Nana menyeringai kearah Raka. "Kamu hanya akan melakukan hal sia-sia sebab aku sudah punya calon suami"
"Kamu bohong,?" kata Raka tak percaya.
Nana tersenyum pahit sambil berdiri dari duduknya.
"Sayangnya aku tidak berbohong. Jadi kembalilah bersama keluargamu. Maaf aku harus masuk karena aku capek"
Sebelum Nana melangkah masuk, Raka menarik tangannya seraya memohon belas kasih Nana.

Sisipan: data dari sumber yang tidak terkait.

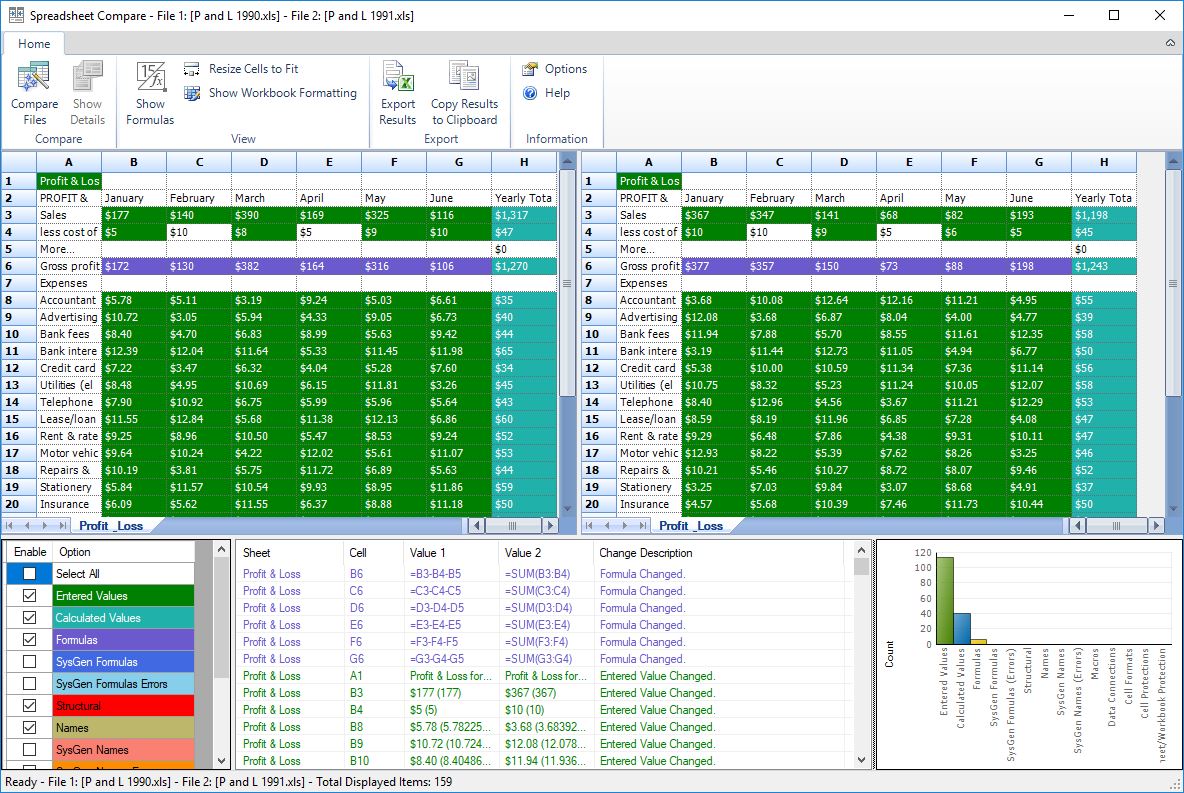Collapse the ribbon using the chevron
This screenshot has height=793, width=1184.
coord(1170,44)
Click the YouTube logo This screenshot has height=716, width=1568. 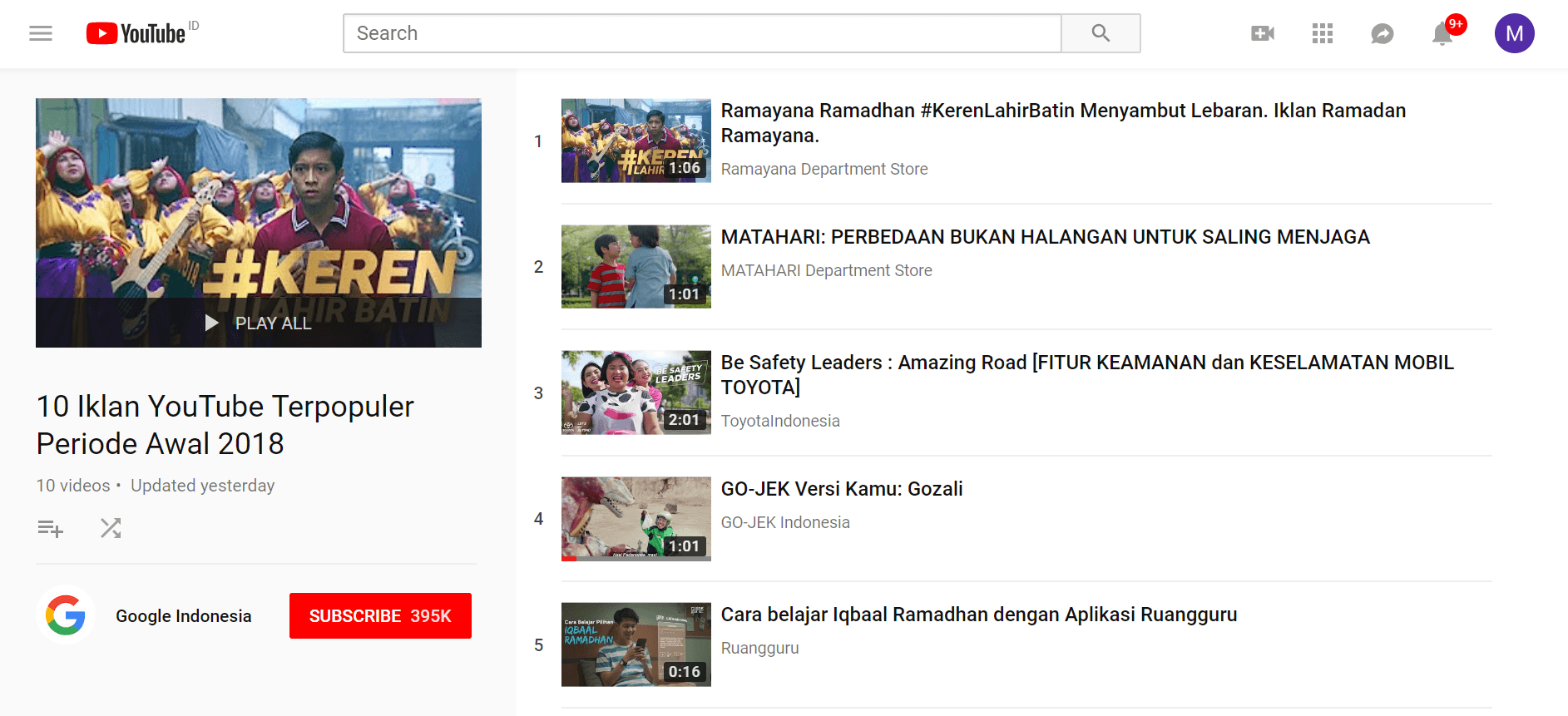pyautogui.click(x=137, y=33)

"Tolong katakan padaku siapa calon suamimu karena aku tidak percaya kalau kamu secepat itu menggantikanku, aku mohon Nana kembalilah padaku"
"Ahh sakit Raka, lepasin tanganku, kamu menyakitiku !" Nana meringis kesakitan sambil mencoba melepaskan genggaman tangan Raka yang menekan pergelangan tangannya.
Langkah kaki berat terdengar mendekati dua orang yang lagi adu mulut, dengan cepat dia menarik tangan Nana dan membawanya kepelukannya.
Dengan ekspresi gelap Lion menatap tajam kearah Raka yang masih terkejut dengan ulahnya yang tiba-tiba menarik Nana.
Lion berkata dengan lantang sambil mengeratkan pelukannya, "Aku adalah calon suaminya"
Pengakuan Lion yang tiba-tiba, sukses membuat Raka terkejut, jantungnya berdetak tak karuan, tatapannya mendadak kosong, entah apa yang menusuk jantungnya ketika dia melihat gadis yang teramat dicintainya ada di pelukan laki-laki lain, sungguh itu teramat sakit baginya.
Apakah sesakit ini yang di rasakan Nana waktu melihatku menikahi Dania? Batin Raka.
"Lion lepasin aku..!" bisik Nana pada Lion. Selain terkejut dengan pengakuan Lion, dia juga tidak ingin membuat gosip baru, meski marah dia tidak ingin melihat Raka salah paham.
"Maaf kami akan segera makan malam, sebaiknya tuan segera meninggalkan rumah ini" kata Lion dengan tegas tanpa memperdulikan bisikan Nana.